Like I said, I'm 36 years old and I have a six pack, with NO gym time. I'd like to think I know what I'm talking about in this area.
 
prefer the tricep extension and eye press (skull crusher). They really seem to pump up the triceps fast.
Try diamond push-ups, they will blow your tri's the fuck up quick.

It's a regular push up, but your hands are close together, fingers spread out, with your index fingers and thumbs touching, effectively forming a diamond. You can also call them close-grip push ups. Doing those, you're using almost all tricep for pushing up.
 
Mike, regarding 5.10 and climbing:

http://en.wikipedia.org/wiki/Grade_(climbing) said:
YDS Class

The system consists of five classes indicating the technical difficulty of the hardest section:

* Class 1 is walking with a low chance of injury and a fall unlikely to be fatal.
* Classes 2 and 3 are steeper scrambling with increased exposure and a greater chance of severe injury, but falls are not always fatal.
* Class 4 can involve short steep sections where the use of a rope is recommended, and un-roped falls could be fatal.
* Class 5 is considered true rock climbing, predominantly on vertical or near vertical rock, and requires skill and a rope to proceed safely. Un-roped falls would result in severe injury or death.

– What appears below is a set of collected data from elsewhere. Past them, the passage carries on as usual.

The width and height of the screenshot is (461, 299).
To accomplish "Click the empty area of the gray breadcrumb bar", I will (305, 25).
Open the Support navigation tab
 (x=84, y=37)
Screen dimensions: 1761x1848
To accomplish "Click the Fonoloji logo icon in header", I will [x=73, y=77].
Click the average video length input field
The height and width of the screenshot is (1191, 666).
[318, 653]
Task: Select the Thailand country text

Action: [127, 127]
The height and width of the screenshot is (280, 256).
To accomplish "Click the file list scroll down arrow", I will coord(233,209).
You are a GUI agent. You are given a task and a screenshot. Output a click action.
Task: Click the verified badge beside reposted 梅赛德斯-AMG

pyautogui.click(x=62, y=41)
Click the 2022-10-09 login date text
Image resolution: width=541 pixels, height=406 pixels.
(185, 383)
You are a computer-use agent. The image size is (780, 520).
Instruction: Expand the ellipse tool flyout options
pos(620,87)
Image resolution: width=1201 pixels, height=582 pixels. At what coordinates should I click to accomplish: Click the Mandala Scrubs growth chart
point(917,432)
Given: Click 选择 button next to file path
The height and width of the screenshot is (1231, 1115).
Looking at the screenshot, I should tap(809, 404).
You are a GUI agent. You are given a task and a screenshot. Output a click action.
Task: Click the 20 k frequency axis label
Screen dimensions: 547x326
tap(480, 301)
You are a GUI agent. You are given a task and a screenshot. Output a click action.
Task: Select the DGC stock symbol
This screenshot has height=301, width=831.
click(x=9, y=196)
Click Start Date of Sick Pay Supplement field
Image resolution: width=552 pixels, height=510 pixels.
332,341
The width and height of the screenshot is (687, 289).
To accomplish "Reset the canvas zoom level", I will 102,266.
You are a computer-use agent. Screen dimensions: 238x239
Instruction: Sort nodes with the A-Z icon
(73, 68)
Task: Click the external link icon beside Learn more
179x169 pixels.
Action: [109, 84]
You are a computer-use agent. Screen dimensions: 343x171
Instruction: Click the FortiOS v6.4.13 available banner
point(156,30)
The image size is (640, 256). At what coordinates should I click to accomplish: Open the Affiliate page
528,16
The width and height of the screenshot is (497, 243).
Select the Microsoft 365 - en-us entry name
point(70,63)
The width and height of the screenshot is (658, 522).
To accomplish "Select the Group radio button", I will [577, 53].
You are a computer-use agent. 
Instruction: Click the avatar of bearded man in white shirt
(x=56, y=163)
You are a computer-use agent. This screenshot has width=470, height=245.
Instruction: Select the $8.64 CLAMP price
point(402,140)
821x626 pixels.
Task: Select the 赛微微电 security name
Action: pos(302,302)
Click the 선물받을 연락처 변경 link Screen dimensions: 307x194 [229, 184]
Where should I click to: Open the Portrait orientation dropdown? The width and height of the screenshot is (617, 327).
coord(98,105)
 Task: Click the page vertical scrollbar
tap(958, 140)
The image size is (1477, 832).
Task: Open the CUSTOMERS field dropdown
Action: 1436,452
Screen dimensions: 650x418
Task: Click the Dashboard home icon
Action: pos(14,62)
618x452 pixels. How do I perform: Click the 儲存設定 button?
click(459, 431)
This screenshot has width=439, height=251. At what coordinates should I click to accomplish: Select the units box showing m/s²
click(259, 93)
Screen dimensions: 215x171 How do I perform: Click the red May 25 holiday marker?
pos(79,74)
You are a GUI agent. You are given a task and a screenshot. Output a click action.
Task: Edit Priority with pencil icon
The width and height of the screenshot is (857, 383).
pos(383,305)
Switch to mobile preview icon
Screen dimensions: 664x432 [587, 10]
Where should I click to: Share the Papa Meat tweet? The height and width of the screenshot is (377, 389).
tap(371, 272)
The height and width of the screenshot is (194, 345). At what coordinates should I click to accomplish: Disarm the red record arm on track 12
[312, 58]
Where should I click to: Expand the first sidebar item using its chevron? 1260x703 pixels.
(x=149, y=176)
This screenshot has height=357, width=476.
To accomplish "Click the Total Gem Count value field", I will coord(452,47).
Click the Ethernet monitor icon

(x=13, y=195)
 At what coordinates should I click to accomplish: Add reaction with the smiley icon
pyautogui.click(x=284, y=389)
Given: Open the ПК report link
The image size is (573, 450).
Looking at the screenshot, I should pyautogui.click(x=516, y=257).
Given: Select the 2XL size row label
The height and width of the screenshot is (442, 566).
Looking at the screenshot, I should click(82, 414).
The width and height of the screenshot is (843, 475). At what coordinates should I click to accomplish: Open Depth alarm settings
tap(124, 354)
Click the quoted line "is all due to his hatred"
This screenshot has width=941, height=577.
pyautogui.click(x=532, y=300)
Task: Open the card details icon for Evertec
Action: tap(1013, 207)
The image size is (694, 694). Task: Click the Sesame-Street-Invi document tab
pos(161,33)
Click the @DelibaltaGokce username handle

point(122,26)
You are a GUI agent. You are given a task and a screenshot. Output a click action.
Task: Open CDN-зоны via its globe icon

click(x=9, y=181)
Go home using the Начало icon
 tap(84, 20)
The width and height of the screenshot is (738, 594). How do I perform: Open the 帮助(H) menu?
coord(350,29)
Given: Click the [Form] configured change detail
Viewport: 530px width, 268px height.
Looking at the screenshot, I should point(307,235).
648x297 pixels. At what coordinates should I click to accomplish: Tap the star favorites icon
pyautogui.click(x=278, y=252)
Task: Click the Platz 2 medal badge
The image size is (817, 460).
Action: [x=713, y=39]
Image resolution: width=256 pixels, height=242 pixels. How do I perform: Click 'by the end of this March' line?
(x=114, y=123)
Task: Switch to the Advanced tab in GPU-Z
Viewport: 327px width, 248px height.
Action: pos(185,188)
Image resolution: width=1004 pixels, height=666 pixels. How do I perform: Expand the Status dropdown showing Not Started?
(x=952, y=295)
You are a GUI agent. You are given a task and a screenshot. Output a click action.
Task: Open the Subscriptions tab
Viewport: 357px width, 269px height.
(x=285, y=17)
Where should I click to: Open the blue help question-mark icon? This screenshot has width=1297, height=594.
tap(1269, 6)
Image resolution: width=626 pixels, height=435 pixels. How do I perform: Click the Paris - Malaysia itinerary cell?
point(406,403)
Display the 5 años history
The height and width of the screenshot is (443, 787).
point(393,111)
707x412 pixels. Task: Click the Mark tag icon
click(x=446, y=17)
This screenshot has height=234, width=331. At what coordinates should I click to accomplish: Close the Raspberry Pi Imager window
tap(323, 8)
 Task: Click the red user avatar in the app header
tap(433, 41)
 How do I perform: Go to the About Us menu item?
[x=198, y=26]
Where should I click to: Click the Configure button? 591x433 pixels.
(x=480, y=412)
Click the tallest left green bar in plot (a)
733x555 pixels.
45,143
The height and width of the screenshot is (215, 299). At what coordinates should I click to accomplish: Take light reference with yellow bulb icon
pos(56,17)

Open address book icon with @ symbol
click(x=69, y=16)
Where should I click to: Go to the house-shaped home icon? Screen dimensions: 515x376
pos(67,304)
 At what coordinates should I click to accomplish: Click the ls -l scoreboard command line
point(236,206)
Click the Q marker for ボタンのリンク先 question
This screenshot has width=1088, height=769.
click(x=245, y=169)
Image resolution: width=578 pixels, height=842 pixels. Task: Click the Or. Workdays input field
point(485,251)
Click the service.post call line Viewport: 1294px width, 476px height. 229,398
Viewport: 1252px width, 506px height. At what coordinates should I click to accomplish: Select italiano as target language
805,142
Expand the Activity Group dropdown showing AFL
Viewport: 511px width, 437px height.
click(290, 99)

In theory, Class 6 exists and is used to grade aid climbing (where progress is made by climbing directly on equipment placed in or on the rock and not the rock itself). However, the separate A (aid) rating system became popular instead. (See Aid climbing)

The original intention was that the classes would be subdivided decimally, so that a route graded 4.5 would be a scramble halfway between 4 and 5, and 5.9 would be the hardest rock climb. Increased standards and improved equipment meant that climbs graded 5.9 in the 1960s are now only of moderate difficulty. Rather than regrade all climbs each time standards improve, additional grades were added at the top – originally only 5.10, but it soon became apparent that an open-ended system was needed, and further grades of 5.11, 5.12, etc. were added.

While the top grade was 5.10, a large range of climbs in this grade were completed, and climbers realized a subdivision of the upper grades were required. Letter grades were added for climbs at 5.10 and above, by adding a letter "a" (easiest), "b", "c" or "d" (hardest).

As of 2008, the hardest climbing routes in the world are grade 5.15b [1][2]. Ratings on the hardest climbs tend to be tentative, until other climbers have had a chance to complete the routes and a consensus can be reached on the precise grade.

The system originally considered only the technical difficulty of the hardest move on a route. For example a route of mainly 5.7 moves but with one 5.12a move would be graded 5.12a. A climb that consisted of 5.11b moves all along its route, would be 5.11b. Modern application of climbing grades, especially on climbs at the upper end of the scale, also consider how sustained or strenuous a climb is, in addition to the difficulty of the single hardest move.
 
Mike, regarding 5.10 and climbing:

Awesome. Thanks. I love rock climbing and would love to do a bit more of it, but it probably wouldn't ever be my bread and butter recreational activity like freeriding is.
 
There is bouldering too, which has a different rating system. The routes are low to the ground and don't require rope, but can be very difficult. The system goes from V0 to V15 (V16?). Like the more difficult climbing routes, a consensus needs to be reached after a few climbers have been able to complete the route.